Excerpted data:
——————————
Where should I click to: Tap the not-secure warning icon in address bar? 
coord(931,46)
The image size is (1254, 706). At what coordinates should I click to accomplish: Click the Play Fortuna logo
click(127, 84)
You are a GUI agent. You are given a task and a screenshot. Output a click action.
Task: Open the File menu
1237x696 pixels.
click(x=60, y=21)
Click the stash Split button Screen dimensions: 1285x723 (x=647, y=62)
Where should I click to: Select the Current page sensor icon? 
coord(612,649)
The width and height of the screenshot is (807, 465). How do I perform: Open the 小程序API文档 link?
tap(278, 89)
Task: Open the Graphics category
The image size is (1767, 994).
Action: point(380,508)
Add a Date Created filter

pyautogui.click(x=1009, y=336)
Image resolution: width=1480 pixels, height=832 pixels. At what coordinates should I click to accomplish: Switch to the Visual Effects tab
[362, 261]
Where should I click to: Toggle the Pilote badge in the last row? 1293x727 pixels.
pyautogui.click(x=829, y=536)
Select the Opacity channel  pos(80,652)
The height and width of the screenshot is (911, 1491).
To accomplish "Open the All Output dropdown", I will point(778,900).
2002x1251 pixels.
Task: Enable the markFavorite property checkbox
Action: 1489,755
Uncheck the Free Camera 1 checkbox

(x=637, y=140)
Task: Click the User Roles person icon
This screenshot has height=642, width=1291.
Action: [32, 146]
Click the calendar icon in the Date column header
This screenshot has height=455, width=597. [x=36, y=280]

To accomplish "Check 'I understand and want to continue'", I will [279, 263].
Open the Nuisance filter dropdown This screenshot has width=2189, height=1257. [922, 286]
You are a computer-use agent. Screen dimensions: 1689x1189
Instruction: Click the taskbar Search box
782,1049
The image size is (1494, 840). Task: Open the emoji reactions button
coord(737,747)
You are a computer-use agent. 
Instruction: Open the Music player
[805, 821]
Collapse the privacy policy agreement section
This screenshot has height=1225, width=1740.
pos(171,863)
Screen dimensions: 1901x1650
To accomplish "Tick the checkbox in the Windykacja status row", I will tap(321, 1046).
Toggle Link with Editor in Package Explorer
——————————
What is being asked:
Send back, unchanged, every line of the records from the one with "1237x696 pixels." through the last.

Output of the exercise:
1237x696 pixels.
click(x=60, y=21)
Click the stash Split button Screen dimensions: 1285x723 (x=647, y=62)
Where should I click to: Select the Current page sensor icon? 
coord(612,649)
The width and height of the screenshot is (807, 465). How do I perform: Open the 小程序API文档 link?
tap(278, 89)
Task: Open the Graphics category
The image size is (1767, 994).
Action: point(380,508)
Add a Date Created filter

pyautogui.click(x=1009, y=336)
Image resolution: width=1480 pixels, height=832 pixels. At what coordinates should I click to accomplish: Switch to the Visual Effects tab
[362, 261]
Where should I click to: Toggle the Pilote badge in the last row? 1293x727 pixels.
pyautogui.click(x=829, y=536)
Select the Opacity channel  pos(80,652)
The height and width of the screenshot is (911, 1491).
To accomplish "Open the All Output dropdown", I will point(778,900).
2002x1251 pixels.
Task: Enable the markFavorite property checkbox
Action: 1489,755
Uncheck the Free Camera 1 checkbox

(x=637, y=140)
Task: Click the User Roles person icon
This screenshot has height=642, width=1291.
Action: [32, 146]
Click the calendar icon in the Date column header
This screenshot has height=455, width=597. [x=36, y=280]

To accomplish "Check 'I understand and want to continue'", I will [279, 263].
Open the Nuisance filter dropdown This screenshot has width=2189, height=1257. [922, 286]
You are a computer-use agent. Screen dimensions: 1689x1189
Instruction: Click the taskbar Search box
782,1049
The image size is (1494, 840). Task: Open the emoji reactions button
coord(737,747)
You are a computer-use agent. 
Instruction: Open the Music player
[805, 821]
Collapse the privacy policy agreement section
This screenshot has height=1225, width=1740.
pos(171,863)
Screen dimensions: 1901x1650
To accomplish "Tick the checkbox in the Windykacja status row", I will tap(321, 1046).
Toggle Link with Editor in Package Explorer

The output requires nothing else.